=== YOUR GOAL ===
Please copy everything from "If you missed" down to "I can’t stop." in the blog post about writing, switching "chocolate" for "coffee".

=== SOURCE DOCUMENT ===
⟨

If you missed it, Delores was on the blog last week for {Writer Wednesday}. I invited her back to talk about writing...
IT’S COMPULSIVE
It’s true – I used to enjoy eating – but no 
ambrosia is a match for the written word.  I used to shop for clothes, 
electronics, and chocolate… now I ‘shop’ for topics. Sleep, also once a 
familiar friend, has become an enemy of sorts, snatching the elusive 
turn of a phrase or singing conclusion I’ve searched for all night in 
self-imposed insomnia. 
My job – you know – the 
avocation that lines the pocket that pays the conference fees, that buys
 the postage stamps, that stuffs the envelopes with SAE’s, is what feeds
 the flame.  Like maple syrup running down the tap into the bucket, 
every moment of my work has become nothing more than a funding source to
 fuel the addiction.  I’m out of control.  I can’t stop. 
I
 can’t drive across town without “seeing” a story – hanging out a 
window, screeching by in a wildly-painted 1956 T-bird, or dallying in 
the middle of the street, making faces at me as it sidles past…. just 
slowly enough to antagonize by whispering the seductive message I cannot
 resist -  “there’s a story here!” 
IT’S CONTROLLING
I
 don’t talk to my colleagues anymore – I interview them!  They laugh and
 string me on but then I hear the theme in their monologue, see the 
twist in their character, and I feel the pull - the challenge to create a
 story again – to find their soul and show them to others with just the 
right words.

⟩

Part of a data file:
⟨

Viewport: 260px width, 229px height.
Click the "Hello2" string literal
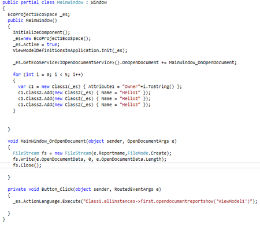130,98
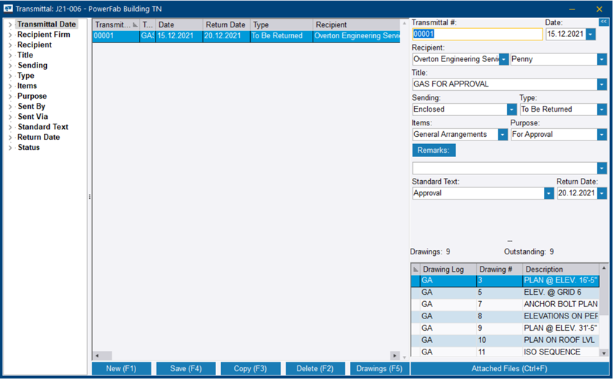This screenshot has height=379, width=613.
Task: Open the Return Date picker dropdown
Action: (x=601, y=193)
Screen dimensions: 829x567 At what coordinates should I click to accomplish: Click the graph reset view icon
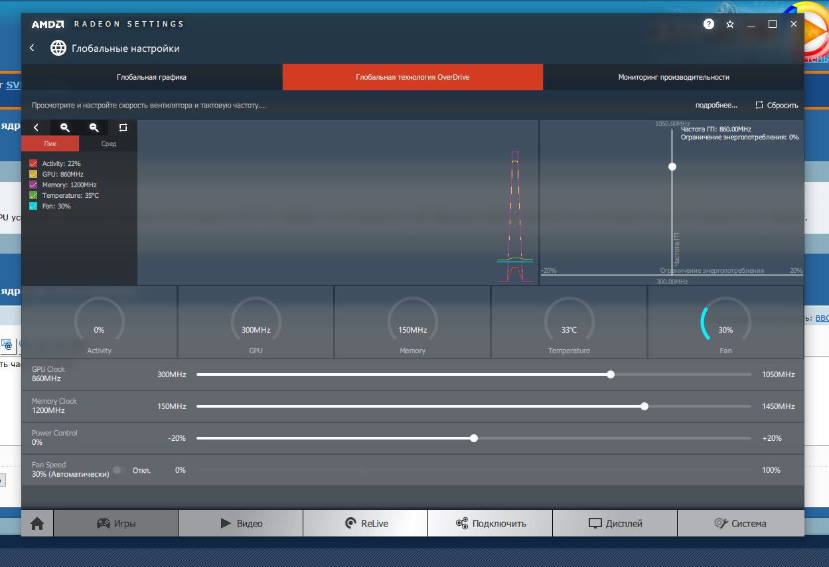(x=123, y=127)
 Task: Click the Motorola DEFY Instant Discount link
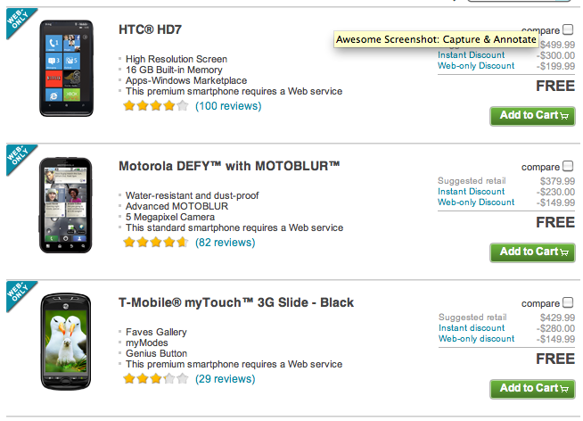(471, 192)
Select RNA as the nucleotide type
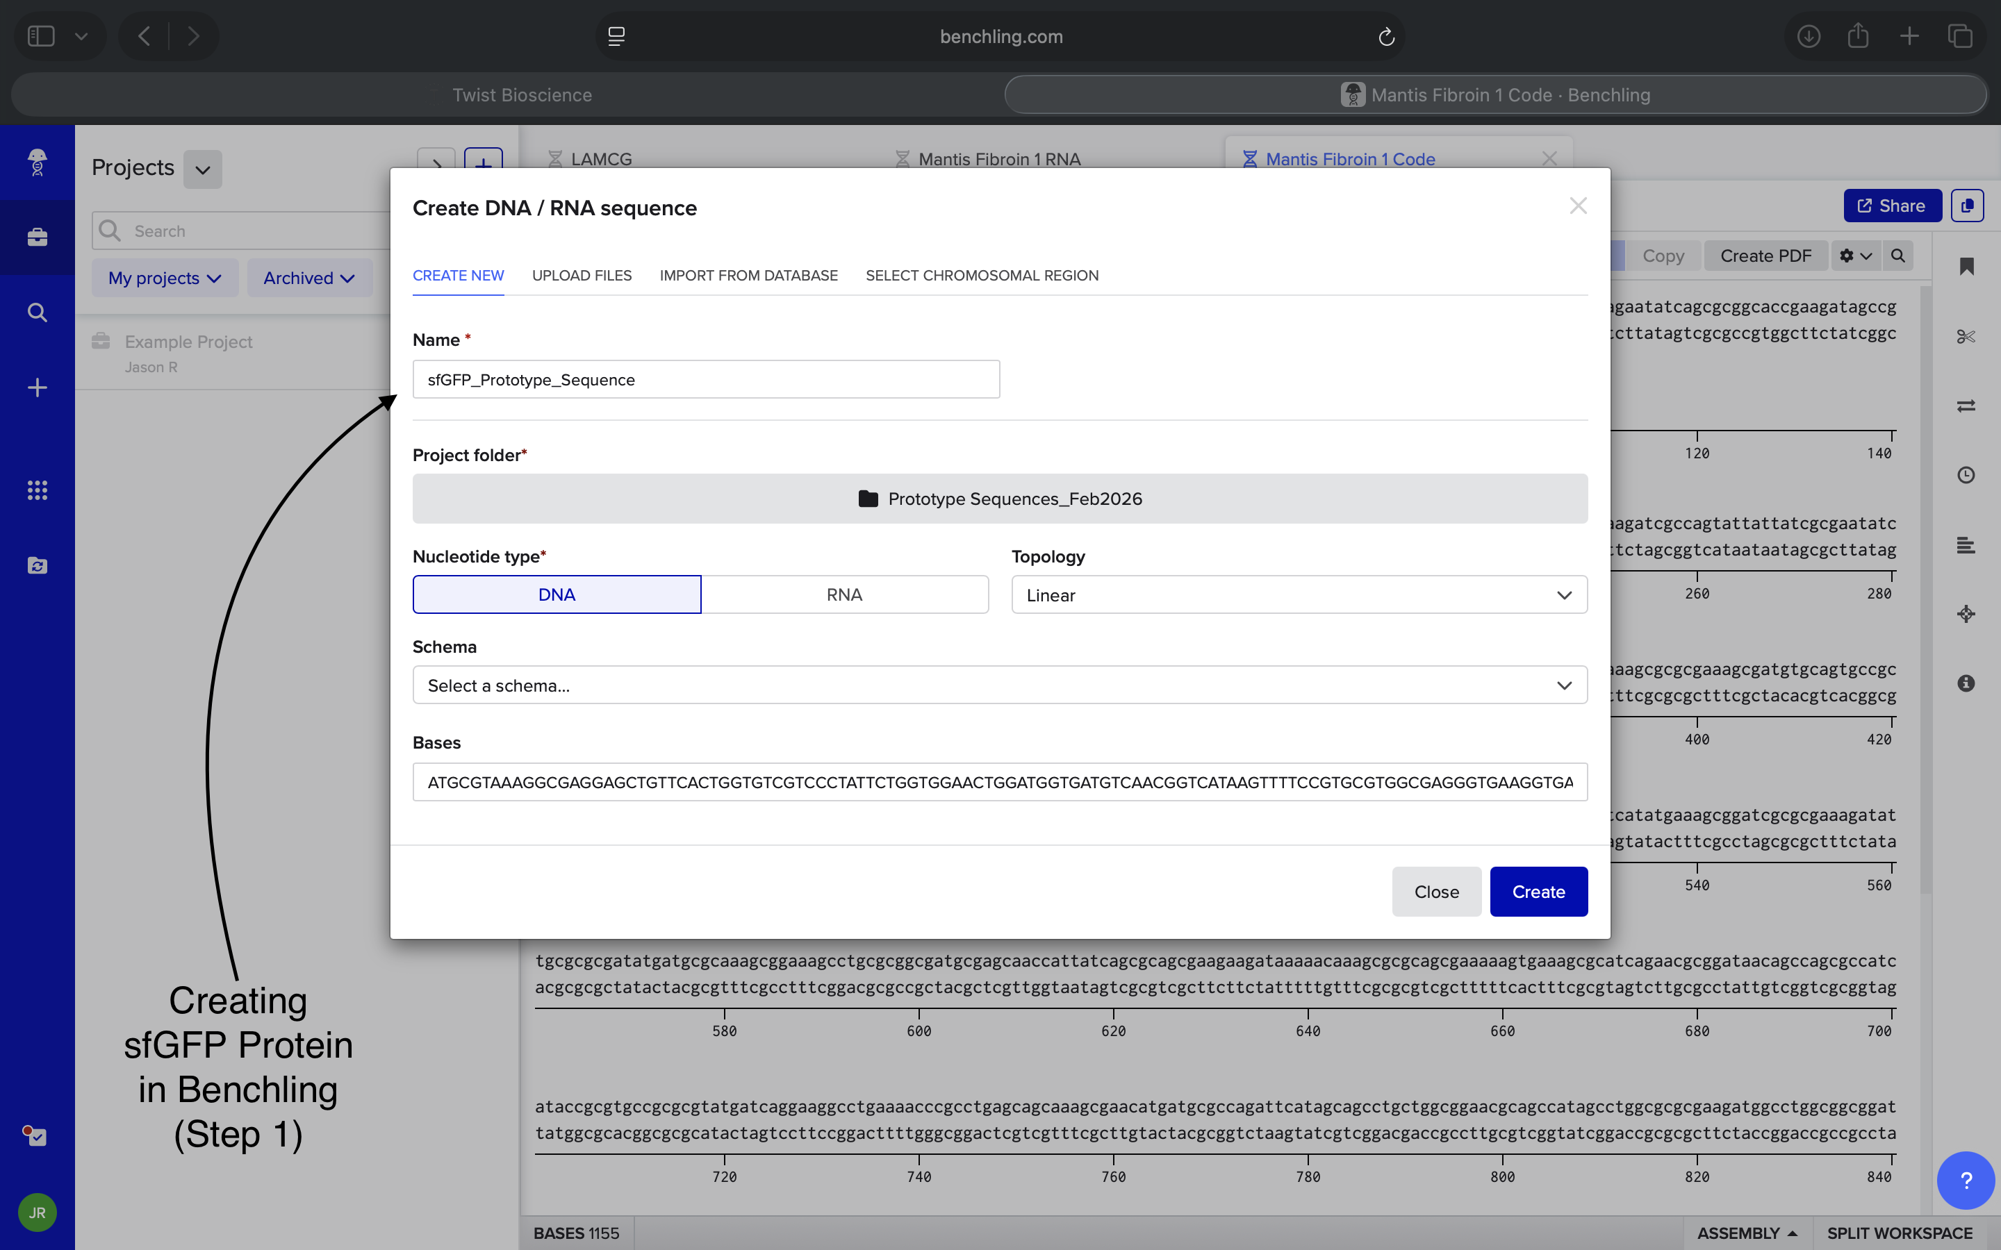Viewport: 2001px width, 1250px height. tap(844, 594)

⟩
⟨

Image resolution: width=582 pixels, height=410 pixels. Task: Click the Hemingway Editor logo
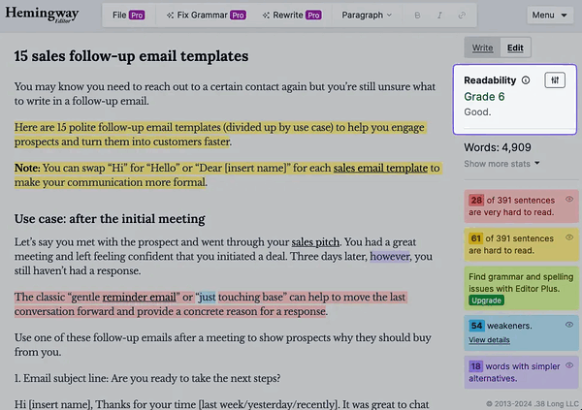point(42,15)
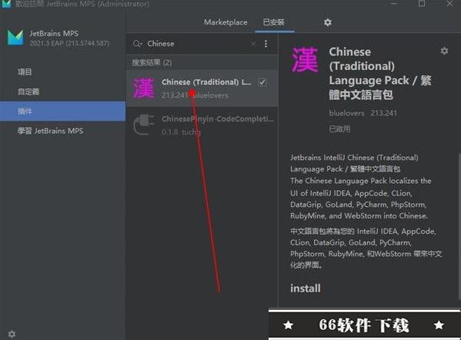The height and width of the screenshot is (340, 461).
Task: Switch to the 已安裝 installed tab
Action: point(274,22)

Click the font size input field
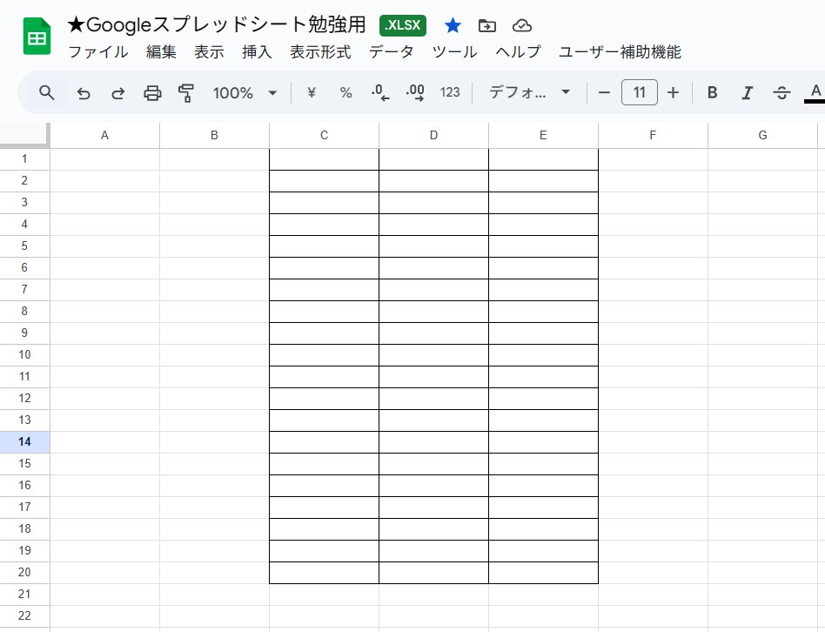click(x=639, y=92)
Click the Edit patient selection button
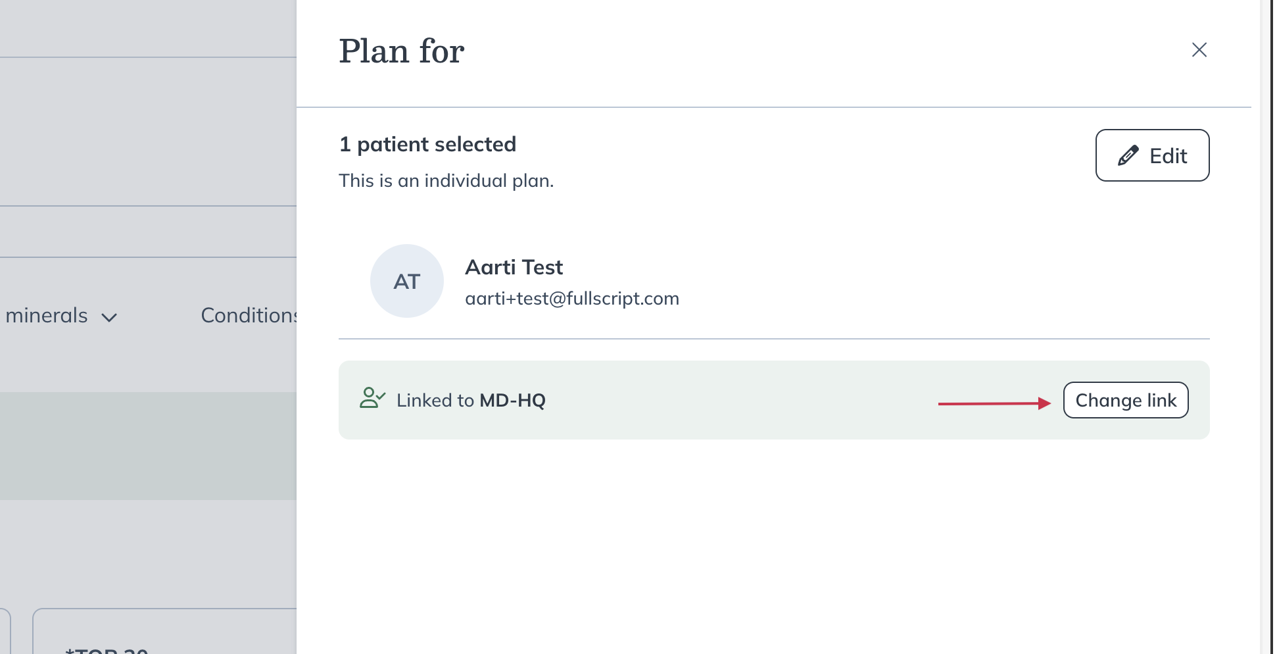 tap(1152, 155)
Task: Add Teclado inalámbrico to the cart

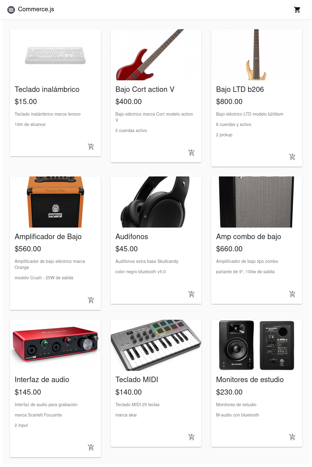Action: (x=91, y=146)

⟩

=== TASK RESULT ===
If you missed it, Delores was on the blog last week for {Writer Wednesday}. I invited her back to talk about writing...
IT’S COMPULSIVE
It’s true – I used to enjoy eating – but no 
ambrosia is a match for the written word.  I used to shop for clothes, 
electronics, and coffee… now I ‘shop’ for topics. Sleep, also once a 
familiar friend, has become an enemy of sorts, snatching the elusive 
turn of a phrase or singing conclusion I’ve searched for all night in 
self-imposed insomnia. 
My job – you know – the 
avocation that lines the pocket that pays the conference fees, that buys
 the postage stamps, that stuffs the envelopes with SAE’s, is what feeds
 the flame.  Like maple syrup running down the tap into the bucket, 
every moment of my work has become nothing more than a funding source to
 fuel the addiction.  I’m out of control.  I can’t stop.